We didn't spend a lot of money on haircuts when I was a kid. There was a little step stool on the back porch that me and my brothers sat on while Dad pretty much shaved our heads with an old pair of electric clippers. I'm pretty sure they were the same clippers he used when we were getting our calves ready for the 4-H fair. I did get to go the barber up in Mooreland once when I was getting fixed up to be the ring-bearer in my cousins wedding. All of the guys in the wedding party had to have flat-top haircuts to match the groom, and I guess Dad didn't feel qualified to create such an intricate do.
When we graduated to Junior High, store bought haircuts became the norm. Once every two weeks, at 7:00 on Tuesday morning, after the milking was done and before school started, Dad would haul us in to Earl Rinehart's shop for his version of the "burr cut". I really didn't think I needed a haircut every two weeks, but I was never really consulted in that regard.

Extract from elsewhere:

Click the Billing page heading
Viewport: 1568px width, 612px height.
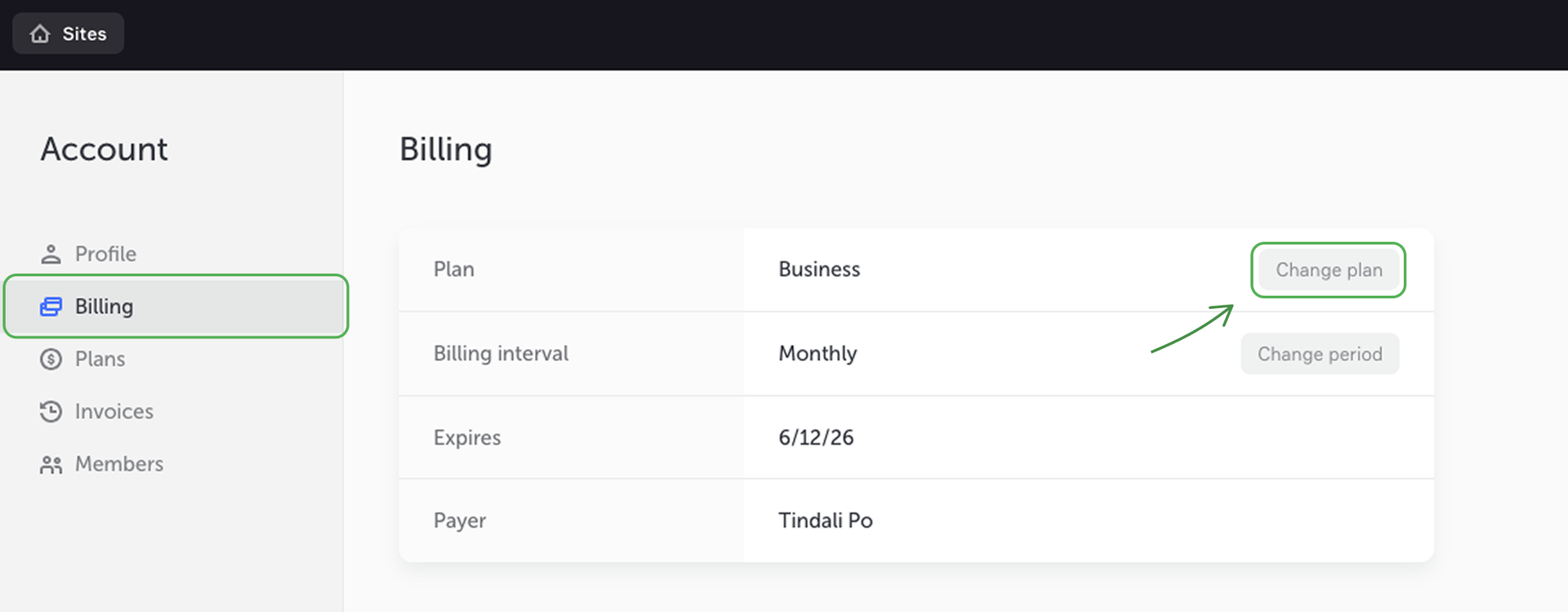pyautogui.click(x=446, y=150)
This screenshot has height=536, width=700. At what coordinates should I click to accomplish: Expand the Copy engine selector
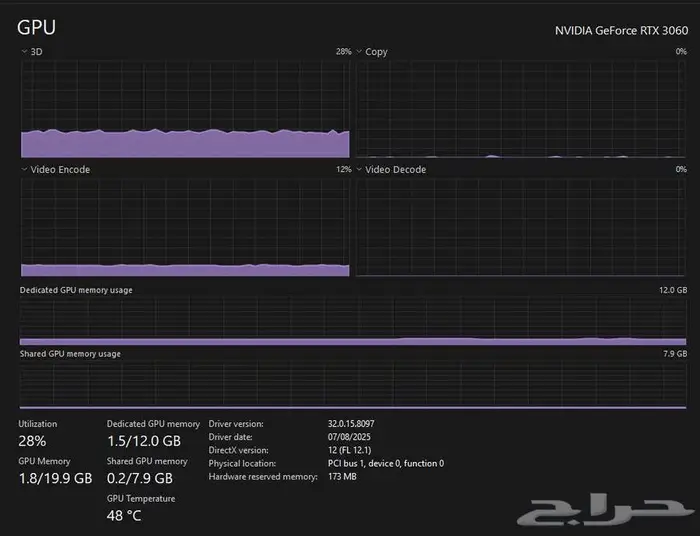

When we got a little older, and were allowed to wear our hair a little longer, Bob Davis took over in his shop in the back of Uncle Woody Bowman's Insurance office. Bob kept a stack of Playboy magazines in the cabinet beside his sink, and I decided that getting a haircut every two weeks might not be so bad after all.
I didn't have much need for a barber after I graduated from high school and started college. Not that I had anything personal against them, but I was going for the hippie look, and barbers didn't really fit into that scenario.
When I started looking for a job, I discovered that I probably needed to find a barber again. A young man named Danny Ballenger was working in Russell Stubbs shop at the time, and although I didn't go for what might have been considered a corporate style trim, Danny was able to find a happy medium so that I looked respectable enough to work for more mature crowd that paid my wages, but not so respectable that I couldn't get a date with the girls that weren't.
Danny's been cutting my hair for about 40 years. I know I can't remember all of the stories he has told me and all of the stories I have told him over those years about parents, spouses and kids, but I can remember the good ones, and most of the funny ones, and even a few of the sad ones.
I sure don't have as much hair as I had 40 years ago, and I always thought I ought to get some kind of a discount as my hairline receded and caused less wear and tear on Danny's clippers. He claimed that I was getting a discount, but the price remained the same after he figured in the hunting license and finders fee.
I got my last haircut from Danny last Friday. He's retiring at the end of the year.
I guess we'll just have to swap stories about the grand kids at the coffee shop from now on.
And I guess I'll have to see if I can borrow his clippers and take them out to Dad.